Every entry is to be returned verbatim.
○ ○ ○ ○
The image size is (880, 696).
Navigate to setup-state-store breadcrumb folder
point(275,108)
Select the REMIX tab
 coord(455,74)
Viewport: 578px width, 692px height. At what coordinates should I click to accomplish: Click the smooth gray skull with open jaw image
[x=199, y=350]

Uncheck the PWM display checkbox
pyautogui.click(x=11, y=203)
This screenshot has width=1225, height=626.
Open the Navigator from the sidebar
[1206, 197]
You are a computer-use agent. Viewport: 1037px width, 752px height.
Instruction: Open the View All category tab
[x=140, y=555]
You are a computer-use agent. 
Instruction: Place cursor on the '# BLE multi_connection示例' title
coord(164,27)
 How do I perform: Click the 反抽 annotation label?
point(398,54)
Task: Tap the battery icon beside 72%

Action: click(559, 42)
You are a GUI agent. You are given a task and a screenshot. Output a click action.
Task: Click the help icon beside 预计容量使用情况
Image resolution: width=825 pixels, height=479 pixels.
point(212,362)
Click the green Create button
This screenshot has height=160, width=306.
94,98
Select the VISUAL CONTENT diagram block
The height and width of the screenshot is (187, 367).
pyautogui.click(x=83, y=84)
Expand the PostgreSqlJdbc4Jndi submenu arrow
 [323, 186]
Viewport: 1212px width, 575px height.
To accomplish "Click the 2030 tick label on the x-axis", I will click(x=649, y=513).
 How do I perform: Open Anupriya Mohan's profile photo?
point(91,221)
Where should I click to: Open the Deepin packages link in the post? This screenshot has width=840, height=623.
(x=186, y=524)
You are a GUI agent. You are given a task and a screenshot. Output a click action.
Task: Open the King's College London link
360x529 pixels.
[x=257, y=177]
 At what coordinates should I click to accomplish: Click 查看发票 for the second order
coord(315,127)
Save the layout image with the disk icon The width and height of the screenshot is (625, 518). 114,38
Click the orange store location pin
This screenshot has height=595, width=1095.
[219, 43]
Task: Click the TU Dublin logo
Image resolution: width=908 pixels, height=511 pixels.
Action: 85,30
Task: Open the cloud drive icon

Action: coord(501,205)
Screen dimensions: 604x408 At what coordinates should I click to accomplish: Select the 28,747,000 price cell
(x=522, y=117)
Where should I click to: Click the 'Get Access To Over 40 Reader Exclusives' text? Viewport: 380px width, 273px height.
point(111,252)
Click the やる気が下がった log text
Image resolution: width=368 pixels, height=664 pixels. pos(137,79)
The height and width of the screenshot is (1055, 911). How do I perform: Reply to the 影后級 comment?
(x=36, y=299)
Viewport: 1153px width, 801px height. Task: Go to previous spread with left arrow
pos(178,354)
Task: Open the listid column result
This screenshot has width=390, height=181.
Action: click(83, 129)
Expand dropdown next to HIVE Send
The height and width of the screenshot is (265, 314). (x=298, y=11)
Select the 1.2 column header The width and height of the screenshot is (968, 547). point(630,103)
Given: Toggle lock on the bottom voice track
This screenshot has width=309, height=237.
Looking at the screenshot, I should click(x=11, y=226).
○ ○ ○ ○
Worked solution -
The image size is (880, 696).
Navigate to setup-state-store breadcrumb folder
point(275,108)
Select the REMIX tab
 coord(455,74)
Viewport: 578px width, 692px height. At what coordinates should I click to accomplish: Click the smooth gray skull with open jaw image
[x=199, y=350]

Uncheck the PWM display checkbox
pyautogui.click(x=11, y=203)
This screenshot has width=1225, height=626.
Open the Navigator from the sidebar
[1206, 197]
You are a computer-use agent. Viewport: 1037px width, 752px height.
Instruction: Open the View All category tab
[x=140, y=555]
You are a computer-use agent. 
Instruction: Place cursor on the '# BLE multi_connection示例' title
coord(164,27)
 How do I perform: Click the 反抽 annotation label?
point(398,54)
Task: Tap the battery icon beside 72%

Action: click(559, 42)
You are a GUI agent. You are given a task and a screenshot. Output a click action.
Task: Click the help icon beside 预计容量使用情况
Image resolution: width=825 pixels, height=479 pixels.
point(212,362)
Click the green Create button
This screenshot has height=160, width=306.
94,98
Select the VISUAL CONTENT diagram block
The height and width of the screenshot is (187, 367).
pyautogui.click(x=83, y=84)
Expand the PostgreSqlJdbc4Jndi submenu arrow
 [323, 186]
Viewport: 1212px width, 575px height.
To accomplish "Click the 2030 tick label on the x-axis", I will click(x=649, y=513).
 How do I perform: Open Anupriya Mohan's profile photo?
point(91,221)
Where should I click to: Open the Deepin packages link in the post? This screenshot has width=840, height=623.
(x=186, y=524)
You are a GUI agent. You are given a task and a screenshot. Output a click action.
Task: Open the King's College London link
360x529 pixels.
[x=257, y=177]
 At what coordinates should I click to accomplish: Click 查看发票 for the second order
coord(315,127)
Save the layout image with the disk icon The width and height of the screenshot is (625, 518). 114,38
Click the orange store location pin
This screenshot has height=595, width=1095.
[219, 43]
Task: Click the TU Dublin logo
Image resolution: width=908 pixels, height=511 pixels.
Action: 85,30
Task: Open the cloud drive icon

Action: coord(501,205)
Screen dimensions: 604x408 At what coordinates should I click to accomplish: Select the 28,747,000 price cell
(x=522, y=117)
Where should I click to: Click the 'Get Access To Over 40 Reader Exclusives' text? Viewport: 380px width, 273px height.
point(111,252)
Click the やる気が下がった log text
Image resolution: width=368 pixels, height=664 pixels. pos(137,79)
The height and width of the screenshot is (1055, 911). How do I perform: Reply to the 影后級 comment?
(x=36, y=299)
Viewport: 1153px width, 801px height. Task: Go to previous spread with left arrow
pos(178,354)
Task: Open the listid column result
This screenshot has width=390, height=181.
Action: click(83, 129)
Expand dropdown next to HIVE Send
The height and width of the screenshot is (265, 314). (x=298, y=11)
Select the 1.2 column header The width and height of the screenshot is (968, 547). point(630,103)
Given: Toggle lock on the bottom voice track
This screenshot has width=309, height=237.
Looking at the screenshot, I should click(x=11, y=226).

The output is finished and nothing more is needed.